26. Ataraxia
Se puso las gafas. La goma le
ceñía las sienes y la nariz, cubierta por aquel olor a plástico mezclado con la
sal de sus zambullidas, no tenía oportunidad de tomar aire. No le gustaba el
tubo, le ahogaba aquella sujeción en la boca. Prefería bucear a pulmón y tener
la oportunidad de hundirse hasta el arrecife.
Cuando hubo ajustado las gafas, aseguró las aletas y se sumergió tras coger una profunda bocanada de aire. Solía ir a la isla siempre que podía, preferiblemente en verano, para evitar el neopreno. La sensación del agua acariciando su piel, con la calidez estival nadando entre su espuma, era mucho más agradable. Mientras flotaba, ingrávida en aquellas aguas, mecida por las suaves olas que apenas rompían entre aquellas rocas porosas, sentía la ataraxia. Era capaz de sentirse imperturbable, aislarse de todo lo que sucedía en la superficie, de poner la mente en blanco mientras observaba el paisaje submarino.

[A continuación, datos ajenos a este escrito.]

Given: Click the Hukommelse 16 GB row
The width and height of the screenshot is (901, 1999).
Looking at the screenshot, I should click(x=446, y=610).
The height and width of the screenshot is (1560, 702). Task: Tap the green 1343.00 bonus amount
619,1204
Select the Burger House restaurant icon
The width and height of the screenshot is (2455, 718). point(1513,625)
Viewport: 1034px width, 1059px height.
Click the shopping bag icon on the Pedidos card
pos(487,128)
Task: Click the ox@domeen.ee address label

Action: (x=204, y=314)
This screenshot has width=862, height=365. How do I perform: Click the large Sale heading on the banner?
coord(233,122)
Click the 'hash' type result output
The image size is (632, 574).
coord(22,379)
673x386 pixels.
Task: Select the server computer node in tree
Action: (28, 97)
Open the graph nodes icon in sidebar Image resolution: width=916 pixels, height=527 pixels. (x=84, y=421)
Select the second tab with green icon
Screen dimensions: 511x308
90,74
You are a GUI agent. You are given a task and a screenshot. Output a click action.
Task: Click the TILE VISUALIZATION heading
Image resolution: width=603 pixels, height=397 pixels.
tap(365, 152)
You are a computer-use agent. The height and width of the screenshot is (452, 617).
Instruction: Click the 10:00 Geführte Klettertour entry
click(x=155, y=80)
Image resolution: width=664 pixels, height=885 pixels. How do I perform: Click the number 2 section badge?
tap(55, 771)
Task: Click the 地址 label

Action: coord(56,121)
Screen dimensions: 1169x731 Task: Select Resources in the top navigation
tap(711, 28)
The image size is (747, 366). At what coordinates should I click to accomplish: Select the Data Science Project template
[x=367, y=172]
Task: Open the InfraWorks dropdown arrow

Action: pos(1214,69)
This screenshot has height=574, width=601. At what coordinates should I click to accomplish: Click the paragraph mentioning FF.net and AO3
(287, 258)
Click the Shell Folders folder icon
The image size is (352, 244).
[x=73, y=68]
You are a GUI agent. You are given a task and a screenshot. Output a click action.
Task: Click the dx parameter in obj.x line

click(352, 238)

Abrió los ojos, a salvo de la
quemazón que provocaba el agua salada, y analizó el entorno. Las rocas estaban
pobladas por cientos de erizos, estáticos a la vista humana. Procuraba no
acercarse mucho a ellos, pues experiencias pasadas le habían enseñado a no
repetirlo. No era un dolor insoportable, pero prefería no volver a pasar por
ahí, sobre todo cuando andaba buscando la paz del lecho marino en la costa
mediterránea. Pececillos de todos los tamaños jugaban entre las rocas y huían
de las sombras que dibujaba su cuerpo. No obstante, los había lo
suficientemente osados como para acercarse a mordisquear las plantas de sus
pies cuando se bañaba descalza. Hoy no era así, de forma que huían de la
amenaza de la intrusa. Sonrió para sí, pensando que jamás haría daño a aquellas
criaturas. Las algas se mecían y arqueaban con las suaves corrientes y una medusa
parecía estar imitando su calma, flotando a su suerte, ondulando su cuerpo a la
par que se desplazaba lentamente.
Armonía. En ausencia del ser humano, allí reinaba la armonía. Aquella cala no solía encontrarse muy transitada, lo que la hacía mucho más especial que el resto. Normalmente, la roca no se antojaba el mejor lugar para tumbarse al sol como una lagartija, para coger color. Ese color dorado que conferían las horas de sol frente al mar, tan ansiado por los turistas.
No sabía cuánto tiempo llevaba vagando entre las rocas, buceando, emergiendo y sumergiéndose de nuevo, entrenando sus pulmones para aumentar el tiempo de cada inmersión. La tarde amenazaba con dejar caer al sol por el poniente. Salió del agua, ya tenía experiencia evitando arañazos. Se envolvió en la toalla, su cuerpo lucía un bronceado natural potenciado por el agua que resaltaba sus formas femeninas. Se sentó en la roca para observar el atardecer, como ya había hecho tantas otras veces. En ausencia de compañía, con el mar como aliado y alivio para sus fantasmas, con la fauna ahora invisible a sus ojos y un enorme sol rojizo cayendo sobre el horizonte, no echó de menos nada ni a nadie. Y se sintió plena, satisfecha, una pieza más de aquel paraíso, un personaje más de aquella historia sin nombre, completa, paciente, serena. Imperturbable.